2. The brief facts of the case of the prosecution are as follows:- P.W.1 is the husband of P.W.2 and they are residents of Rasipuram. On 26.09.2004 at about 8.00 p.m. P.W.1 decided to drink illicit arrack. Therefore, he proceeded to the bank of a lake in Rasipuram. There, P.W.1 found the accused sitting near a bush. P.W.1 asked her whether she had illicit arrack for sale. The accused answered affirmatively and then, sold a glass of illicit arrack for a sum of Rs.10/- to P.W.1. At that time, the accused was found having a white plastic can containing illicit arrack, two tubes containing illicit arrack and one white tumbler.

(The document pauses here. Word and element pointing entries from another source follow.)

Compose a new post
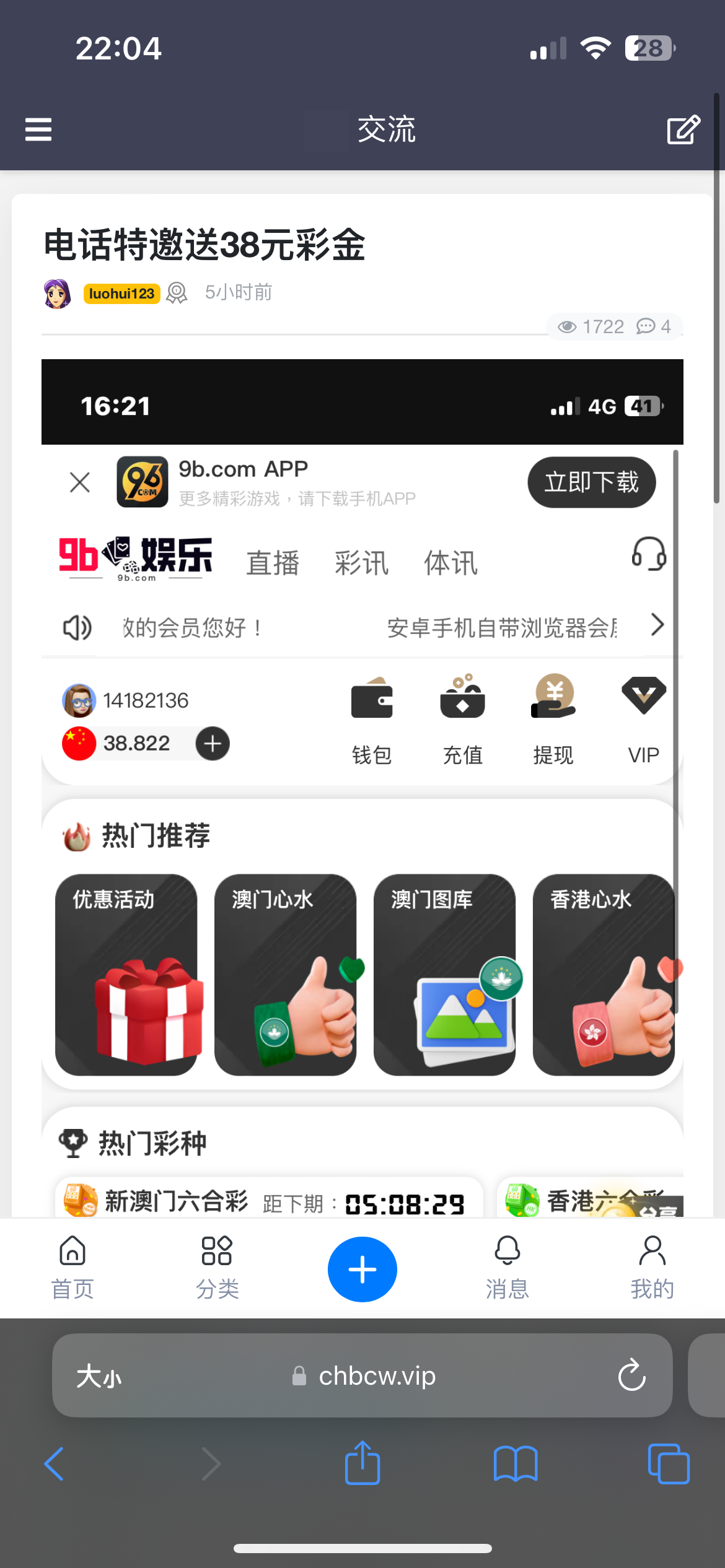The width and height of the screenshot is (725, 1568). pyautogui.click(x=683, y=129)
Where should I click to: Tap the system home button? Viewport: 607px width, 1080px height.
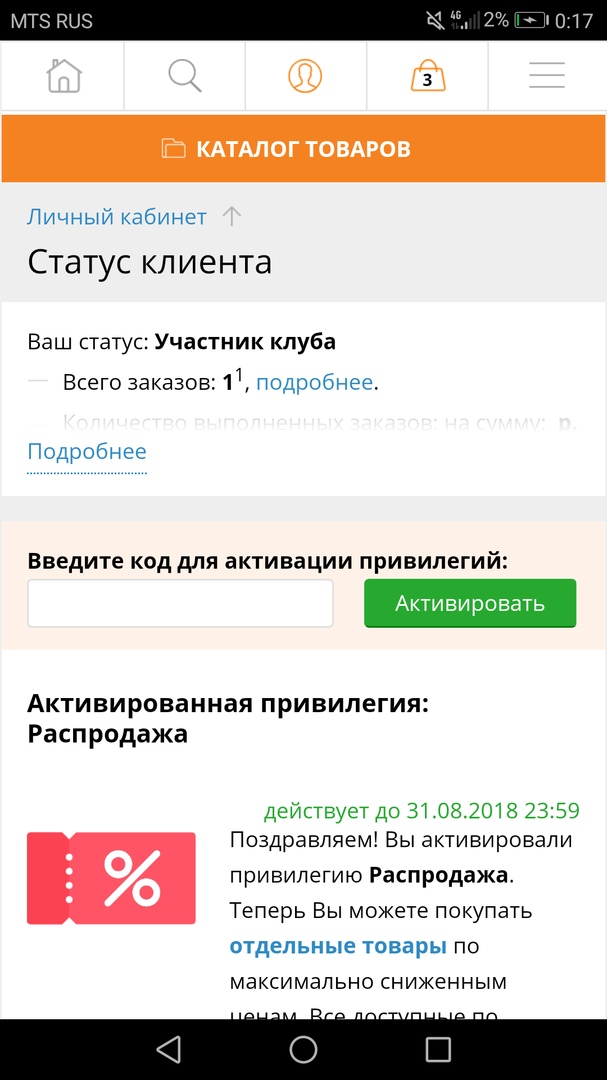(x=303, y=1049)
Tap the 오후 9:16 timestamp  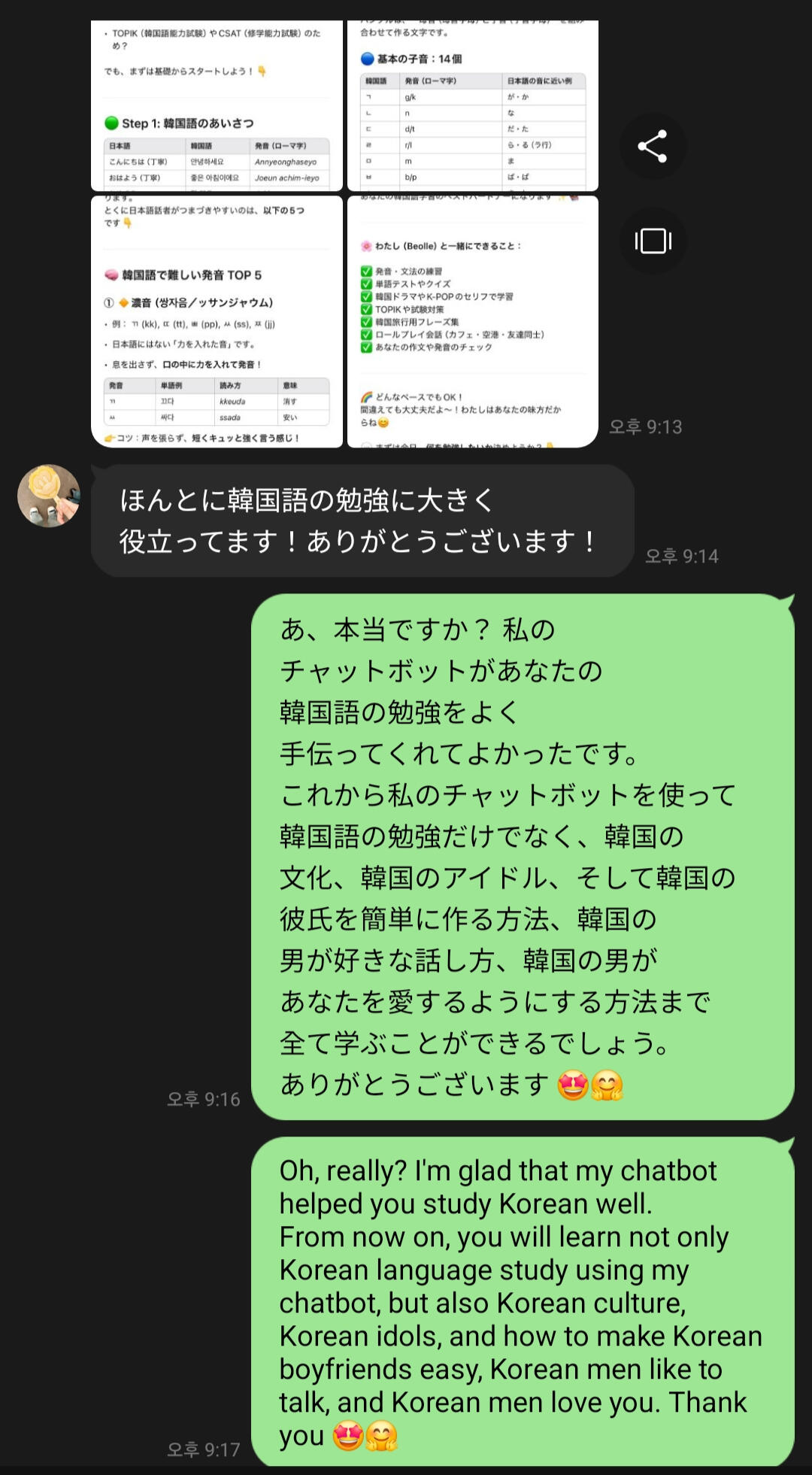click(204, 1098)
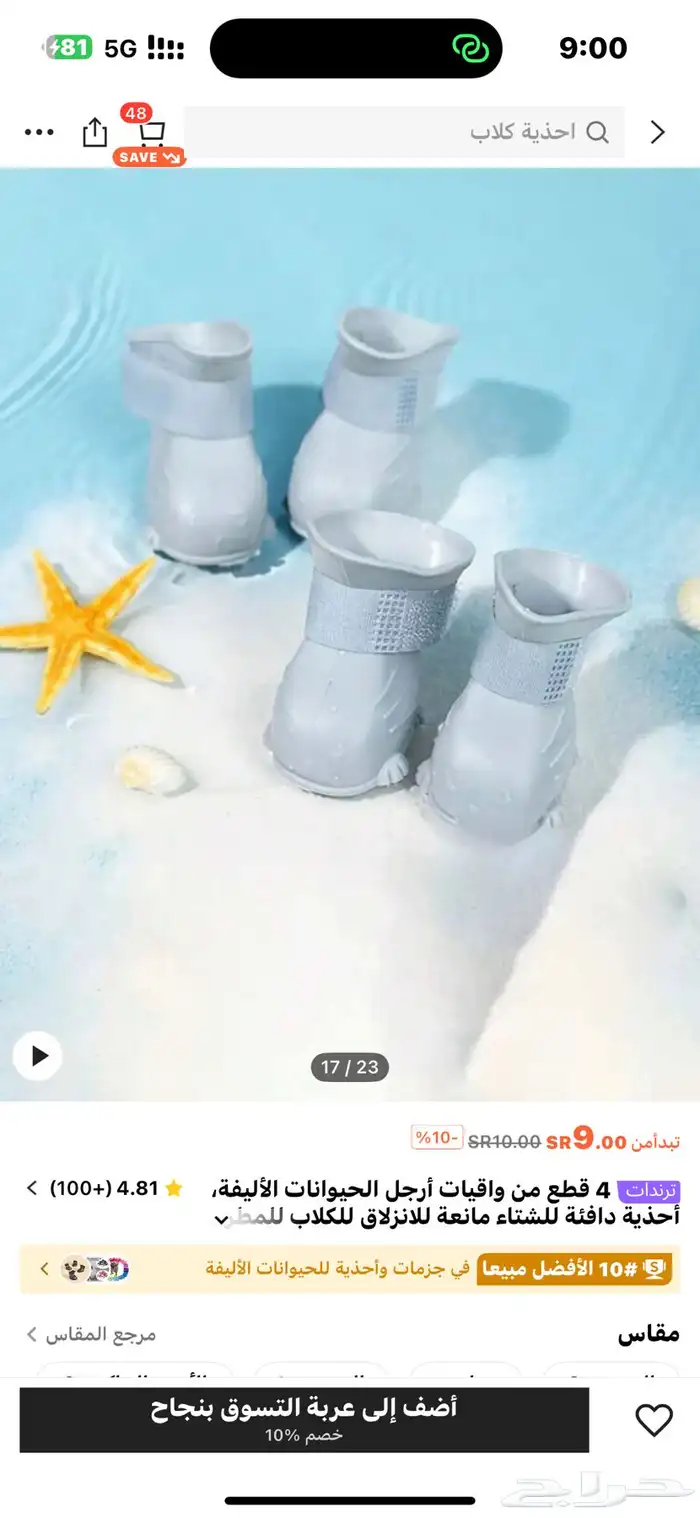The height and width of the screenshot is (1518, 700).
Task: Go back using the top arrow
Action: (657, 132)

P.W.1 purchased one tumbler of illicit arrack and after consuming the same on the spot, P.W.1 returned to his house. Soon after, he developed burning sensation in his stomach. He told P.W.2 about the same. P.W.2 with a view to cure the same, gave him plantain juice. But, the burning sensation did not stop. Therefore, he proceeded to the police station. At about 7.30 p.m. P.W.8, the then Inspector of Police attached to Rasipuram Police Station received the said complaint and registered a case in Crime NO.1134 of 2004 under Section 4(1)(i), 4(1)(aaa) and 4(1-A) of the TNP Act. He forwarded P.W.1 to the hospital for treatment. P.W.3 Dr.Gunasekaran was the duty Doctor at Government Hospital, Rasipuram. P.W.1 appeared before him at 10.15 a.m. on 27.09.2004. He found that the eyes of P.W.1 were dilated. There was also a smell of alcohol in the breath. His gait was alright. P.W.3 Doctor wanted P.W.1 to give consent for blood and urine test to ascertain whether they contained alcohol. But, P.W.1 declined. Therefore, from out of the smell in the breath of P.W.1 he opined that he would have consumed alcohol.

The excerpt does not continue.